GIVEN TEXT –
More on this "active obedience for the imputation of righteousness to the believer" some other time...

Thursday, July 3, 2008

Conceptual and Ontological Necessity of the Trinity

Christian philosopher Michael Butler affirms in his article that conceptual necessity does not guarantee ontological necessity. In other words, we basically need more than a "conceptual scheme" to provide knowledge; we need an "actual" (ontological) scheme as well. Reformed apologists espousing the Transcendental Argument for God's existence (TAG) employ the idea that the Christian God as well as his revelation, the Bible, are the preconditions necessary for knowledge.

TAG tries to prove Christianity indirectly by the "impossibility of the contrary" by showing the absurdity of the non-christian worldview (religion, or or theory of life), and showing how only the Christian worldview can make sense of science, logic, and morality, and indeed--all of life. Too much is to be written to defend TAG at this juncture, for the criticisms abound against this argument both within the Christian world and without it (the "classical" arguments for God's existence also have this 'back-and forth' in common with TAG i.e. the cosmological, teleological, and ontological arguments).

STORED DATA –
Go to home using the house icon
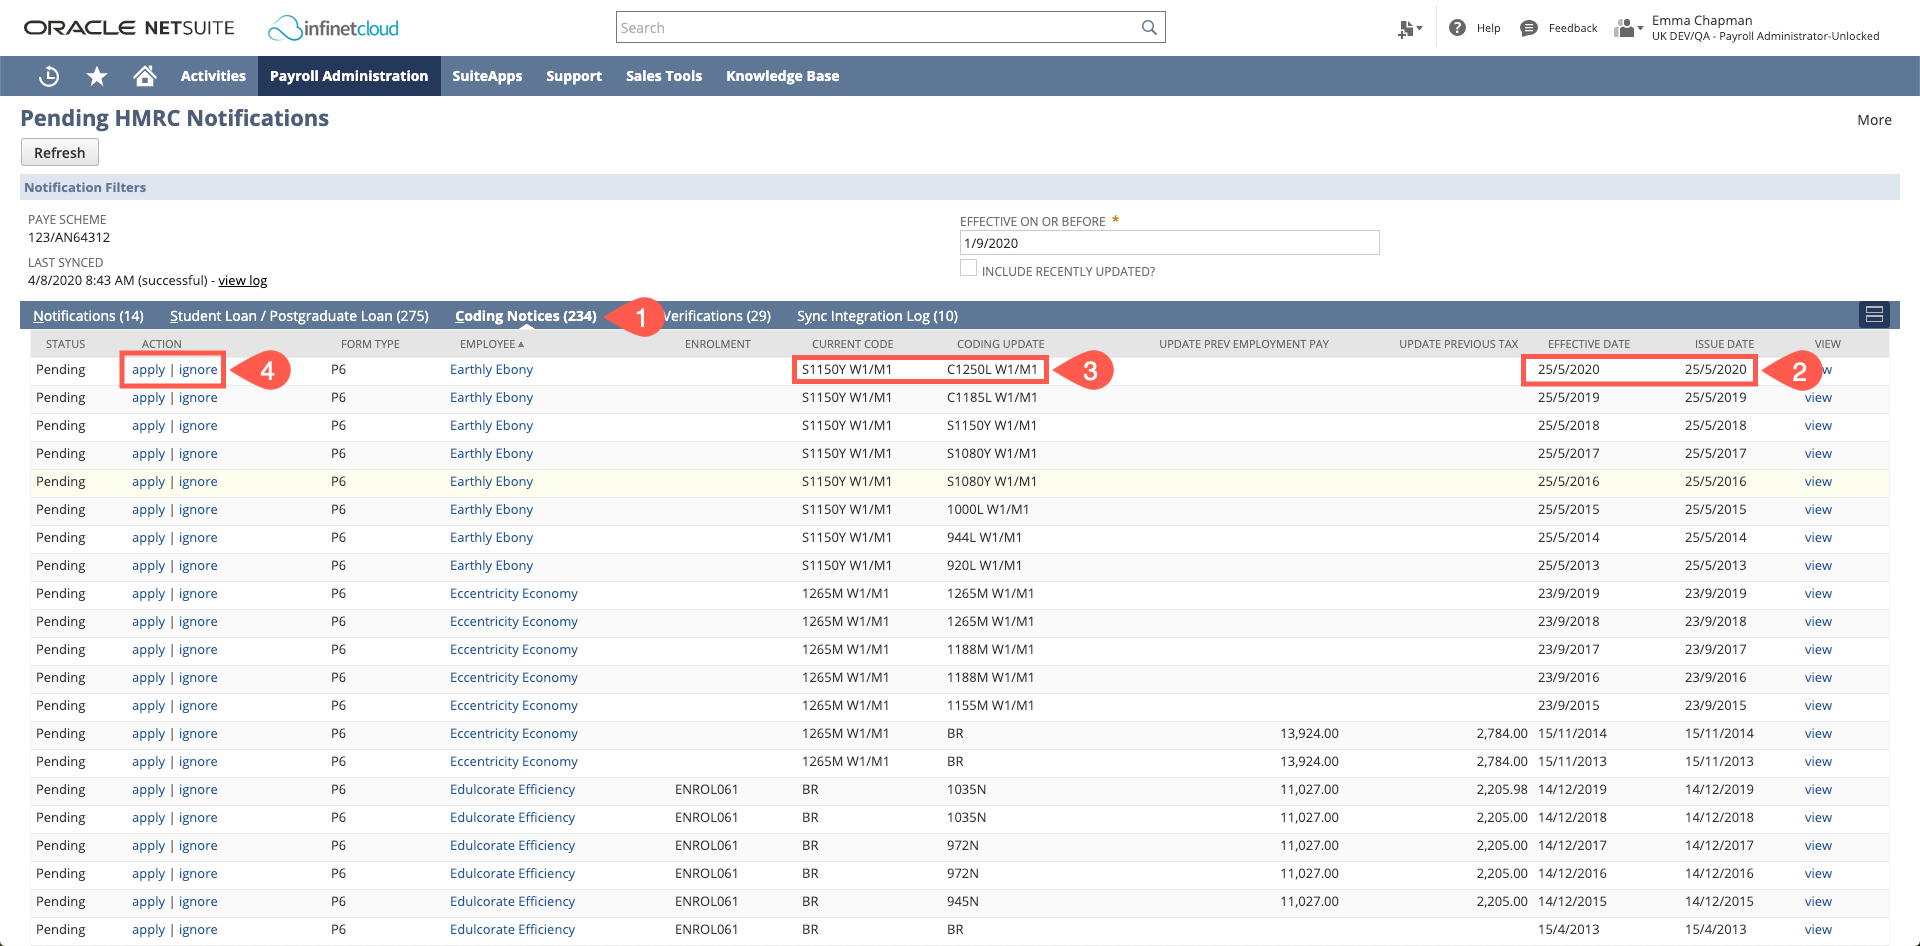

WHAT TO DO –
Extract everything from "Conceptual and Ontological" down to "necessary for knowledge." in the excerpt on the Transcendental Argument. Work only from the excerpt on the Transcendental Argument and ignore the data.

ANSWER TO THIS EXERCISE –
Conceptual and Ontological Necessity of the Trinity

Christian philosopher Michael Butler affirms in his article that conceptual necessity does not guarantee ontological necessity. In other words, we basically need more than a "conceptual scheme" to provide knowledge; we need an "actual" (ontological) scheme as well. Reformed apologists espousing the Transcendental Argument for God's existence (TAG) employ the idea that the Christian God as well as his revelation, the Bible, are the preconditions necessary for knowledge.